Maniobras pseudopolíticas y económicas podrían hacer que Internet tal y como la conocemos desaparezca.
En este asunto hay dos responsables, uno es una persona muy conocida en el mundo de los medios de comunicación y otro es una corporación archiconocida por todos.
La persona a que nos referimos es Rupert Murdoch, magnate australiano de los medios de comunicación, billonario y responsable de propiedades como el Wall Street Journal, Fox, editoras, redes de satélites, etc. a todo lo largo y ancho del mundo.
La corporación a la cual hemos hecho mención es Microsoft, y no necesita presentación.
Este escabroso tema surge a partir de unas declaraciones que ha hecho el señor Murdoch, de las cuales la más digna de mención es la que acusa a Google de parásito y ladrón de contenidos, y tras estas lindezas anunció que va a proceder a retirar sus sitios de noticias de los motores de búsqueda de Google, cosa poco coherente, ya que este señor posee muchos sitios que se dedican a la misma tarea que Google, es decir, organizar y consolidar contenidos de terceros. ¿Curioso verdad?
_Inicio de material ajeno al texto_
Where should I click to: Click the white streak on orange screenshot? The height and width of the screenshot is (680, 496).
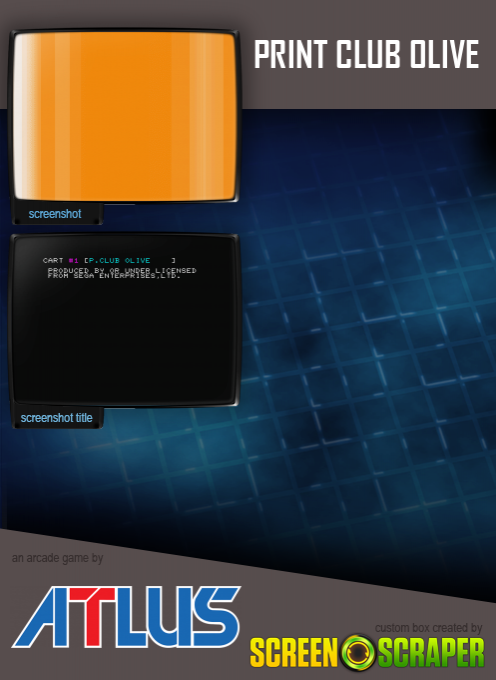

El tema no acaba aquí, ya que detrás de todo esto existe un simbiótico plan entre los dos responsables que consiste en firmar acuerdos mutuos de colaboración entre los contenidos del señor Murdoch y el buscador de Microsoft, Bing en exclusiva. De esta forma, que tan buenos resultados ha deparado al magnate de los medios, Bing se diferenciaría del resto al ser el único que podría indexar los contenidos de todos los medios de comunicación de las empresas de Murdoch y éste obtendría un reequilibrio de las formas de poder a su favor.
El verdadero problema radica en que la Internet que todos hemos visto surgir de forma natural, sin nadie que ostente su gobierno ni que pueda manejar a su antojo, y en la que todos los contenidos se pueden mover con total libertad, pasaría a ser de esta forma algo parecido a los canales de pago de la televisión. No se podría acceder a todos los contenidos desde un solo buscador, habría que acudir a varios según el contenido a buscar y posiblemente pagando por ello. Todo esto va en contra de la filosofía de Internet, así como de la libertad y de la ausencia de fronteras que hasta ahora ostentaba.
De momento la pérdida sería sólo para Google de forma inmediata, pero en un futuro podemos perder todos, y perdería la pluralidad en beneficio de unos pocos, dos para ser más exactos.